-- Supplied material follows --

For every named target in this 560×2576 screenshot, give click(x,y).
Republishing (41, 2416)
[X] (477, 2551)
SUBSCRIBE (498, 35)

-- Supplied material concluded --
-- Supplied material follows --

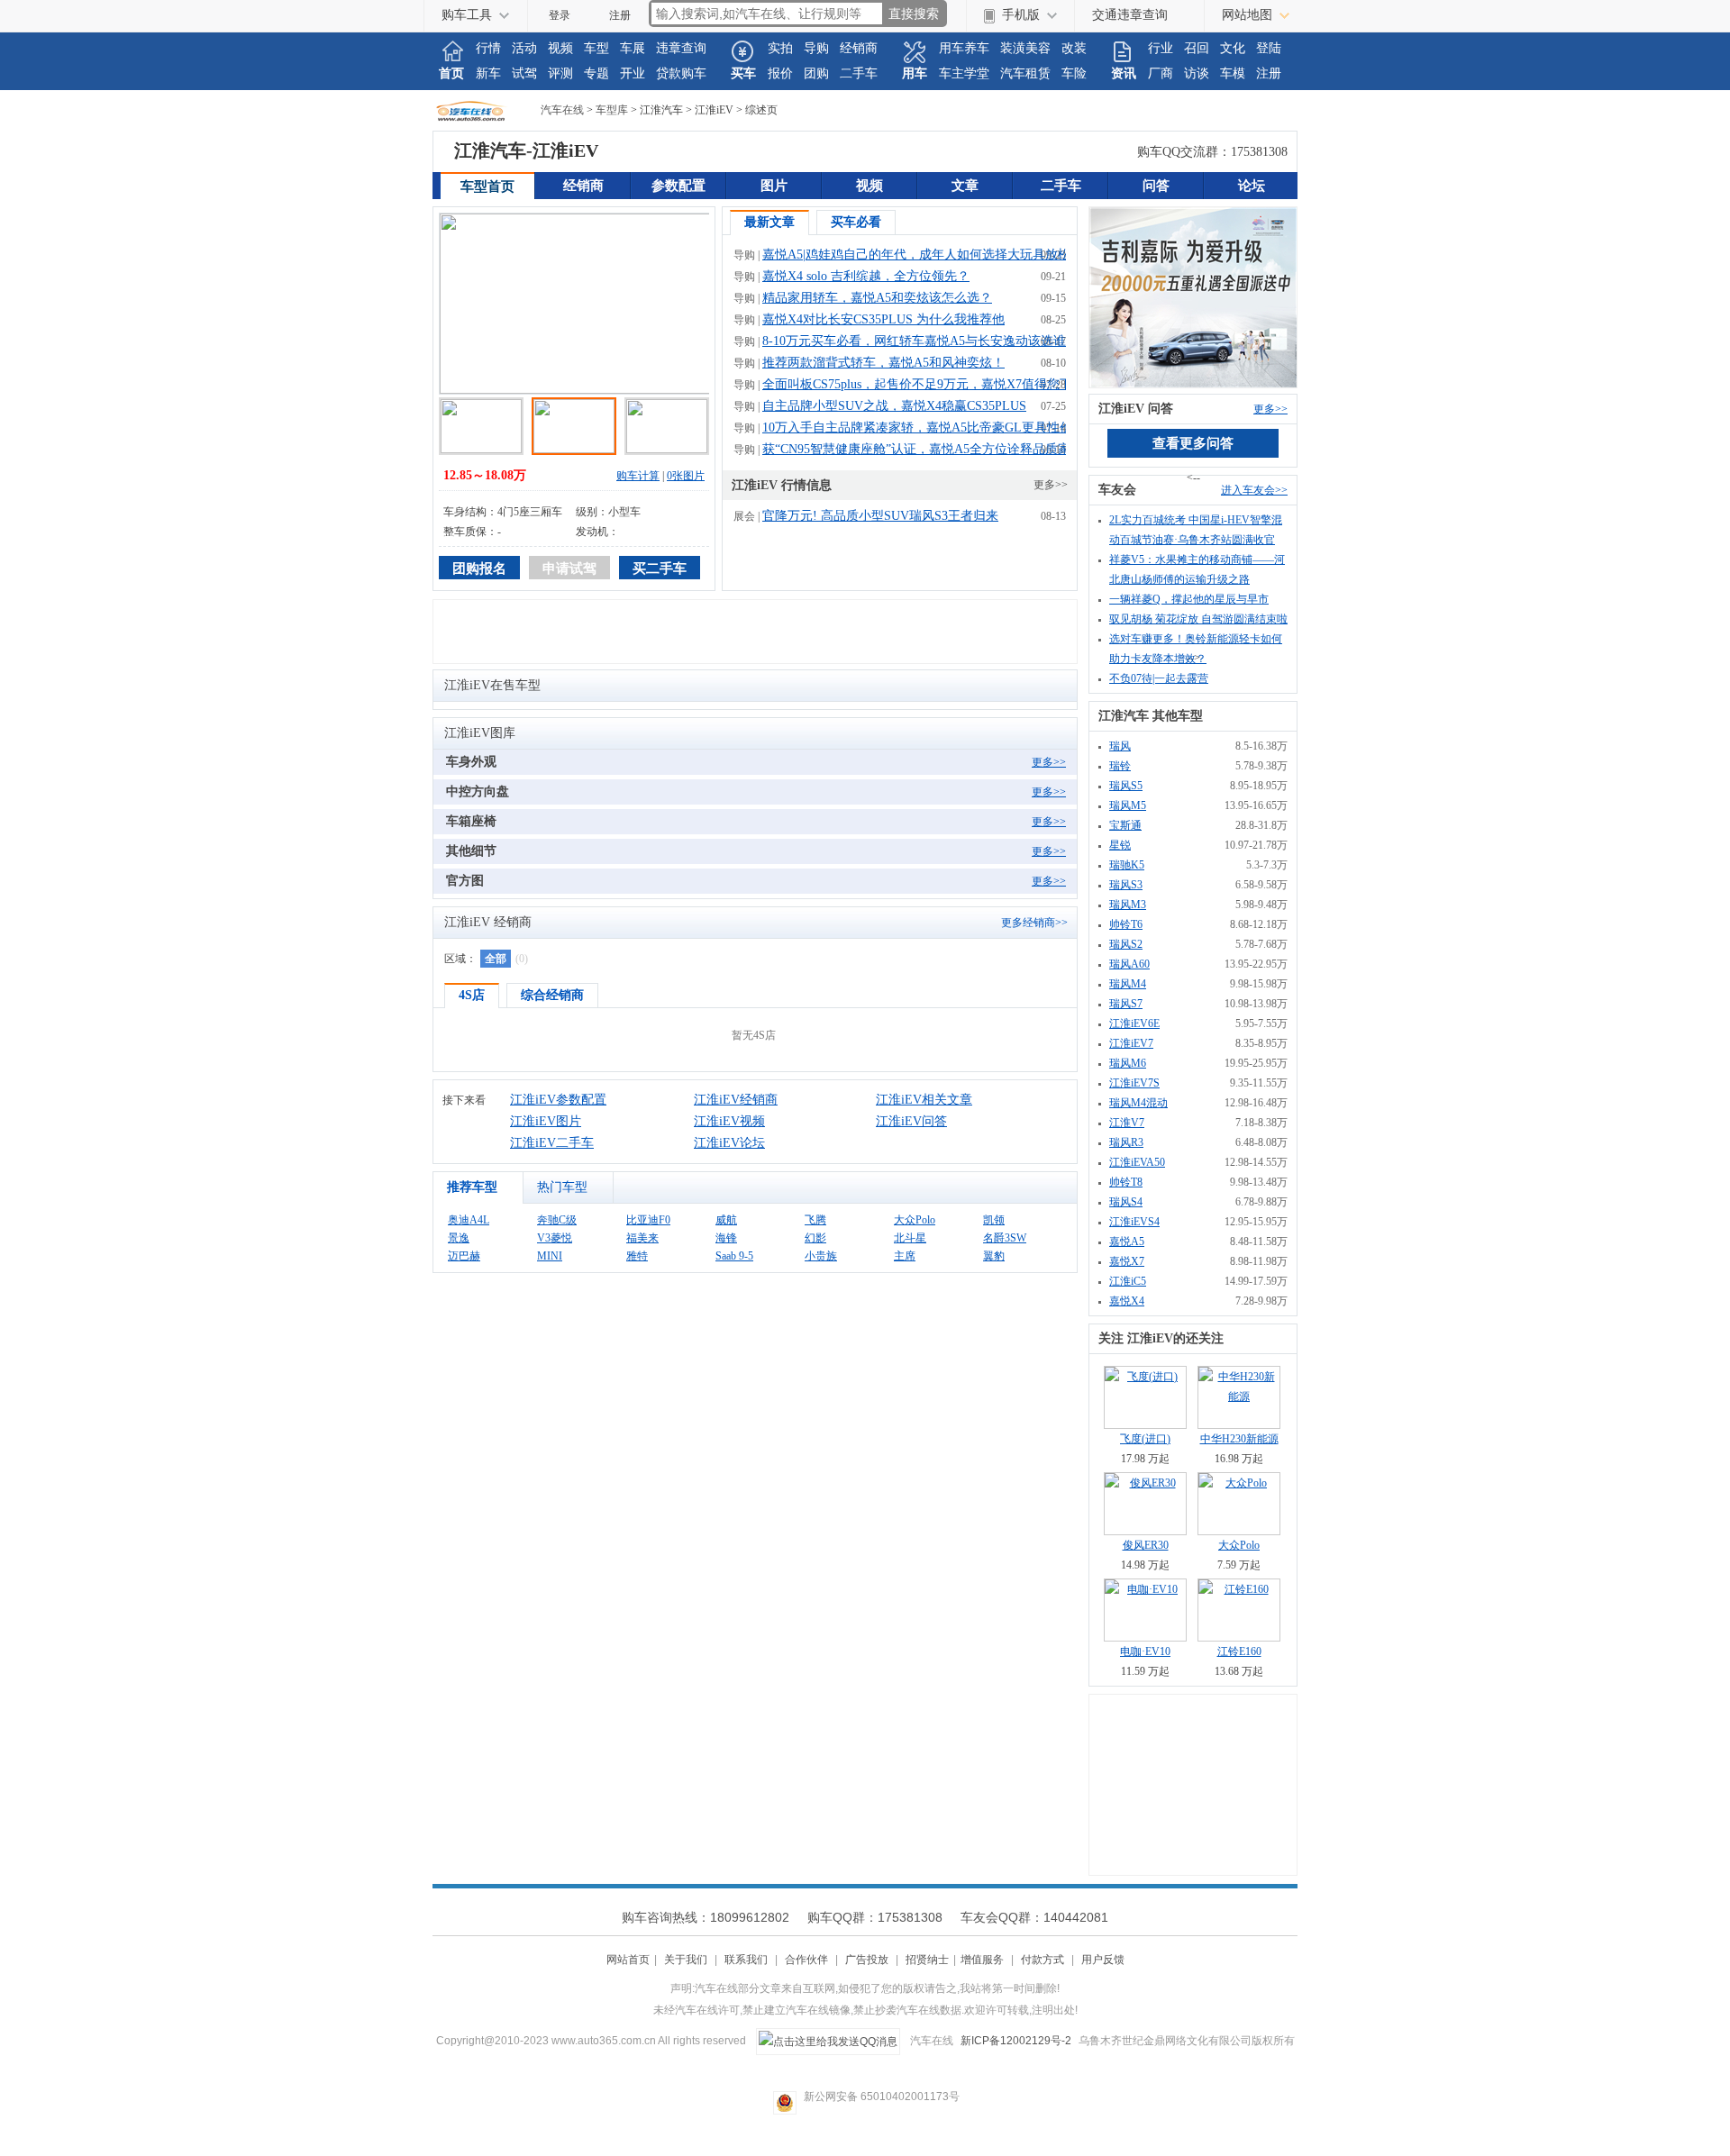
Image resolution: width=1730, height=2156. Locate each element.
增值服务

-- Supplied material concluded --

= Work to be completed =
From the data above, output only the lines between the line containing "For every named" and the line containing "SUBSCRIBE (498, 35)", inclusive, exactly as written.

= Task answer =
For every named target in this 560×2576 screenshot, give click(x,y).
Republishing (41, 2416)
[X] (477, 2551)
SUBSCRIBE (498, 35)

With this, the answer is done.